Answer
sec$^{-1}(2)\approx1.05$ radians
csc$^{-1}(3)\approx0.34$ radians
cot$^{-1}(4)\approx0.25$ radians
Work Step by Step
To prove sec$^{-1}(x)=$cos$^{-1}(\frac{1}{x})$, we are going to assign $y$ to cos$^{-1}(\frac{1}{x})$ So now we'll solve for $y$:
sec$^{-1}(x)=y$
$x=$sec$(y)$
$x=\frac{1}{cos(y)}$
cos$(y)=\frac{1}{x}$
$y=$cos$^{-1}(\frac{1}{x})$
And, indeed, we see that it has been proven. The others have a very similar procedure.
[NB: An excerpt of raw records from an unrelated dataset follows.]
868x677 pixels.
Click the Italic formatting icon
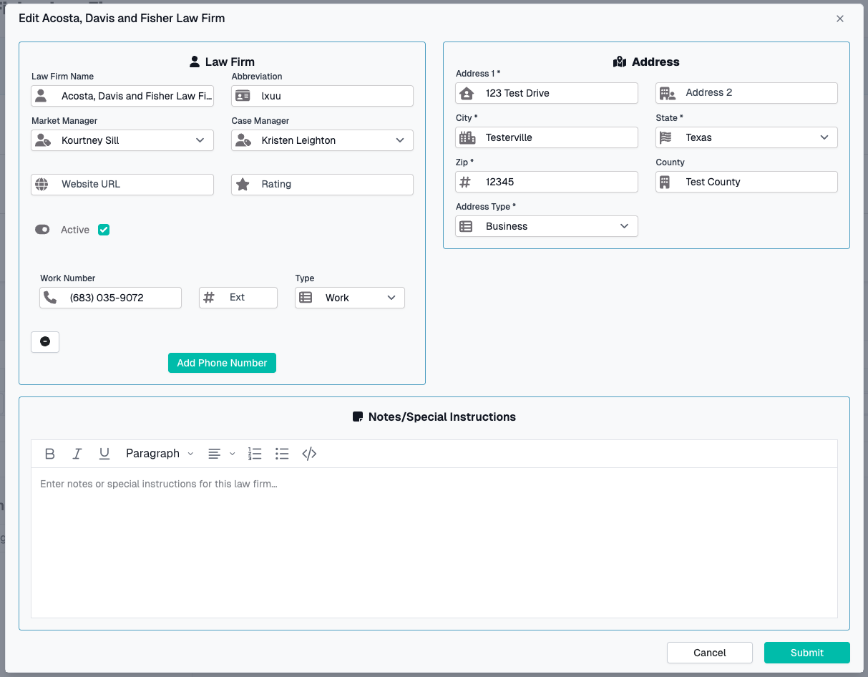pos(77,454)
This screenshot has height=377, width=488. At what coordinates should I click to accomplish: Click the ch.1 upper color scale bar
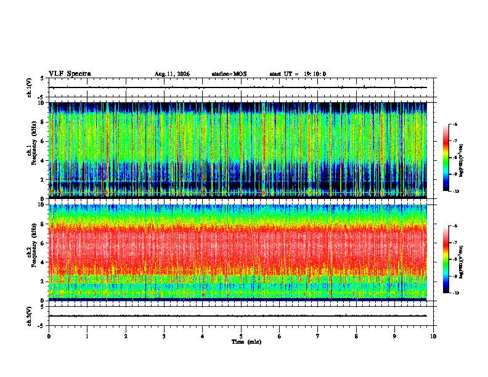coord(445,158)
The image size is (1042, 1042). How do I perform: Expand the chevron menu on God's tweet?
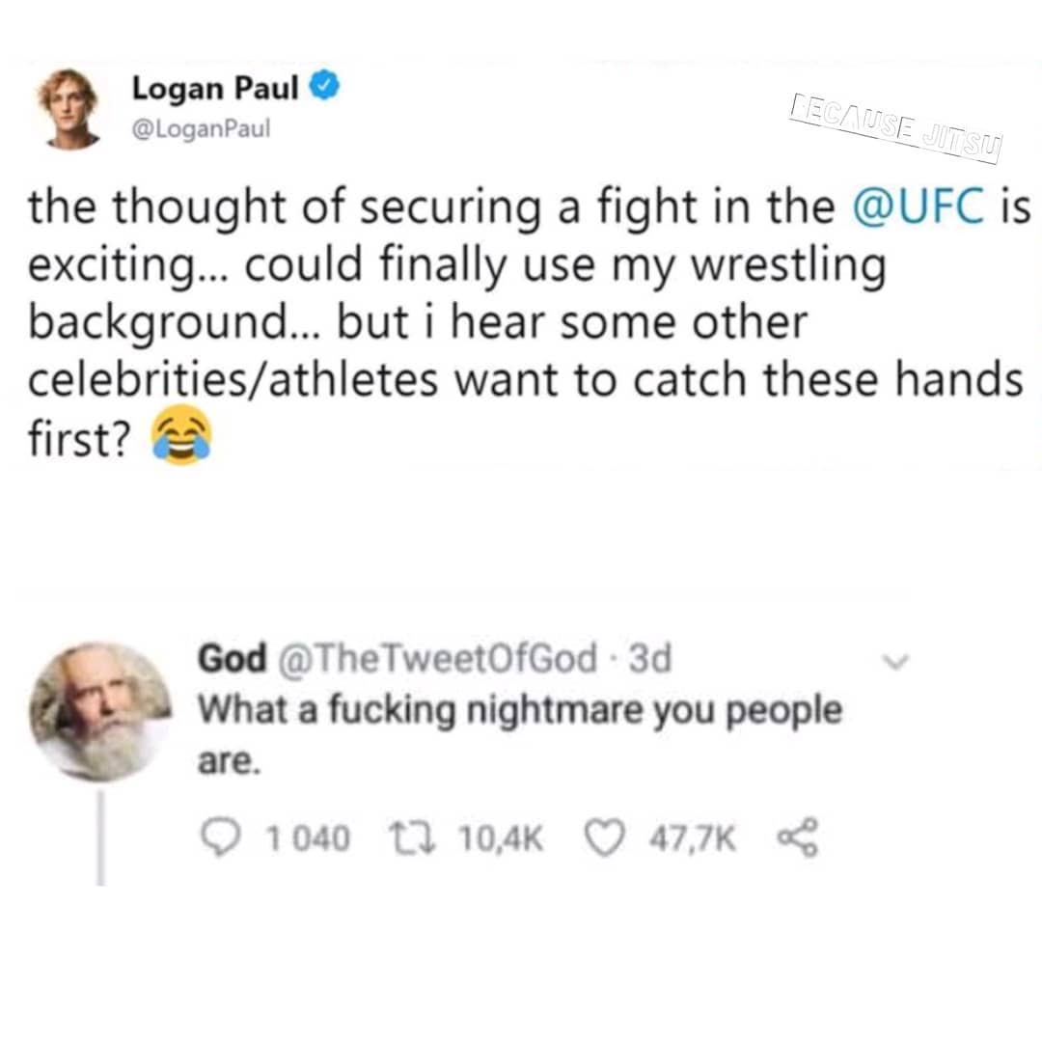tap(893, 661)
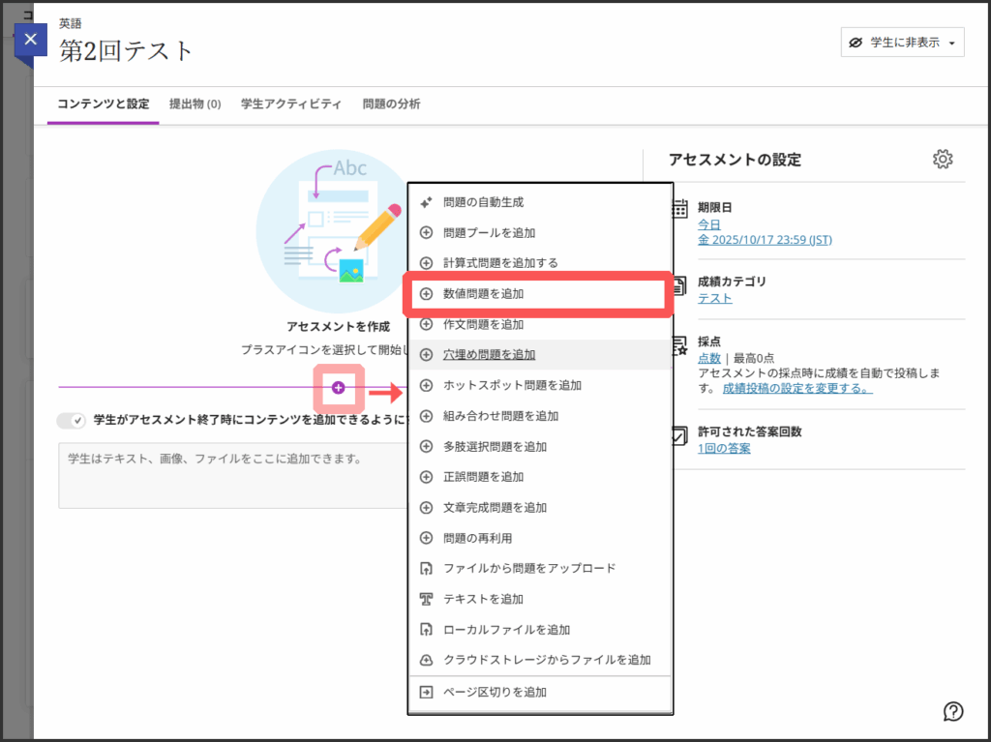991x742 pixels.
Task: Close the panel with the X button
Action: pyautogui.click(x=31, y=40)
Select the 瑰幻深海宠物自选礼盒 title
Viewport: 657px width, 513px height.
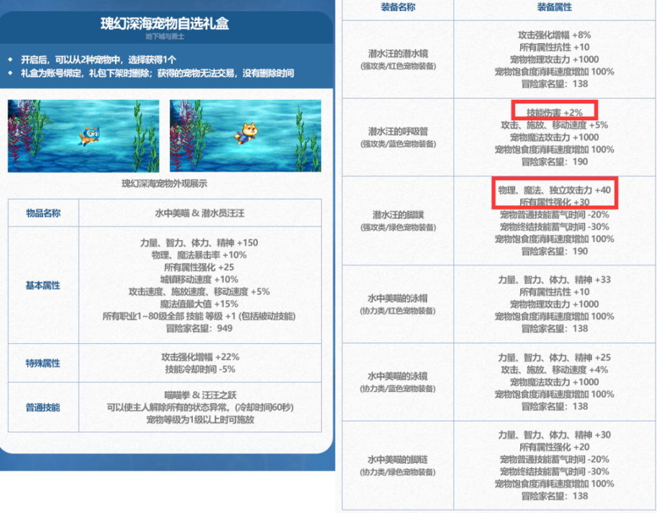165,23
To prove csc$^{-1}(x)=$sin$^{-1}(\frac{1}{x})$, we are going to assign $y$ to sin$^{-1}(\frac{1}{x})$ So now we'll solve for $y$:
csc$^{-1}(x)=y$
$x=$csc$(y)$
$x=\frac{1}{sin(y)}$
sin$(y)=\frac{1}{x}$
$y=$sin$^{-1}(\frac{1}{x})$
And, indeed, we see that it has been proven.
To prove cot$^{-1}(x)=$tan$^{-1}(\frac{1}{x})$, we are going to assign $y$ to tan$^{-1}(\frac{1}{x})$ So now we'll solve for $y$:
cot$^{-1}(x)=y$
$x=$cot$(y)$
$x=\frac{1}{tan(y)}$
tan$(y)=\frac{1}{x}$
$y=$tan$^{-1}(\frac{1}{x})$
And, indeed, we see that it has been proven.